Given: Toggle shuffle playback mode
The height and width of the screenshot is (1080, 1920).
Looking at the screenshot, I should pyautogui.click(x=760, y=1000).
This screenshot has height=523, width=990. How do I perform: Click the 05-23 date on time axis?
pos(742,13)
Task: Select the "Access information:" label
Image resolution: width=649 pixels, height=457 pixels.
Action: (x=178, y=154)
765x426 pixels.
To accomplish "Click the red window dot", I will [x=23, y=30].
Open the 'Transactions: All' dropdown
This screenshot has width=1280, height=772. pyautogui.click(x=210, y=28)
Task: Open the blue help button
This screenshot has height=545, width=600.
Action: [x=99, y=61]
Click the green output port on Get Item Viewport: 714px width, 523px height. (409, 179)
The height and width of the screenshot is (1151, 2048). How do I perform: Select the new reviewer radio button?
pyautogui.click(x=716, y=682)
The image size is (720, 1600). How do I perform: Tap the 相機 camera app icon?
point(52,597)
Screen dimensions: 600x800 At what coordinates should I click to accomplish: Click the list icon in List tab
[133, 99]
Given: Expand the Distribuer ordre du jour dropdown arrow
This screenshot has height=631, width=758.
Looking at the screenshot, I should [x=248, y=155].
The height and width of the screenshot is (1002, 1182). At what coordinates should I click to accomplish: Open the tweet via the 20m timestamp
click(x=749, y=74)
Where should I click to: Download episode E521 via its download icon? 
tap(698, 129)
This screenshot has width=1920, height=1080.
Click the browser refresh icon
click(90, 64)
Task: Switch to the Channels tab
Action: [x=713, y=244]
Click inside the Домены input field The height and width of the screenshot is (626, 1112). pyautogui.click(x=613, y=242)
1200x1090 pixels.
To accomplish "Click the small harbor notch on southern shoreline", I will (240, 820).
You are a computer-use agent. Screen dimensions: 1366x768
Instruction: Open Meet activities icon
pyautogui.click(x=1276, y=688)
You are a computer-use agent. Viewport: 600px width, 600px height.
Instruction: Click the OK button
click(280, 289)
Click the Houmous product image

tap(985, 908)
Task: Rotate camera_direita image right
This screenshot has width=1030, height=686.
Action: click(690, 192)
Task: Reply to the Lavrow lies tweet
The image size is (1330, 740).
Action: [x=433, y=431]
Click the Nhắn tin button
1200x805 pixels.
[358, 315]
* * *
Write out all of the material above again, putting "Command" in place of every "Instruction" and leaving everything else unchanged.

Given: Toggle shuffle playback mode
The height and width of the screenshot is (1080, 1920).
Looking at the screenshot, I should pyautogui.click(x=760, y=1000).
This screenshot has height=523, width=990. How do I perform: Click the 05-23 date on time axis?
pos(742,13)
Task: Select the "Access information:" label
Image resolution: width=649 pixels, height=457 pixels.
Action: (x=178, y=154)
765x426 pixels.
To accomplish "Click the red window dot", I will [x=23, y=30].
Open the 'Transactions: All' dropdown
This screenshot has width=1280, height=772. pyautogui.click(x=210, y=28)
Task: Open the blue help button
This screenshot has height=545, width=600.
Action: [x=99, y=61]
Click the green output port on Get Item Viewport: 714px width, 523px height. (409, 179)
The height and width of the screenshot is (1151, 2048). How do I perform: Select the new reviewer radio button?
pyautogui.click(x=716, y=682)
The image size is (720, 1600). How do I perform: Tap the 相機 camera app icon?
point(52,597)
Screen dimensions: 600x800 At what coordinates should I click to accomplish: Click the list icon in List tab
[133, 99]
Given: Expand the Distribuer ordre du jour dropdown arrow
This screenshot has height=631, width=758.
Looking at the screenshot, I should [x=248, y=155].
The height and width of the screenshot is (1002, 1182). At what coordinates should I click to accomplish: Open the tweet via the 20m timestamp
click(x=749, y=74)
Where should I click to: Download episode E521 via its download icon? 
tap(698, 129)
This screenshot has width=1920, height=1080.
Click the browser refresh icon
click(90, 64)
Task: Switch to the Channels tab
Action: [x=713, y=244]
Click inside the Домены input field The height and width of the screenshot is (626, 1112). pyautogui.click(x=613, y=242)
1200x1090 pixels.
To accomplish "Click the small harbor notch on southern shoreline", I will (240, 820).
You are a computer-use agent. Screen dimensions: 1366x768
Command: Open Meet activities icon
pyautogui.click(x=1276, y=688)
You are a computer-use agent. Viewport: 600px width, 600px height.
Command: Click the OK button
click(280, 289)
Click the Houmous product image

tap(985, 908)
Task: Rotate camera_direita image right
This screenshot has width=1030, height=686.
Action: click(690, 192)
Task: Reply to the Lavrow lies tweet
The image size is (1330, 740).
Action: [x=433, y=431]
Click the Nhắn tin button
1200x805 pixels.
[358, 315]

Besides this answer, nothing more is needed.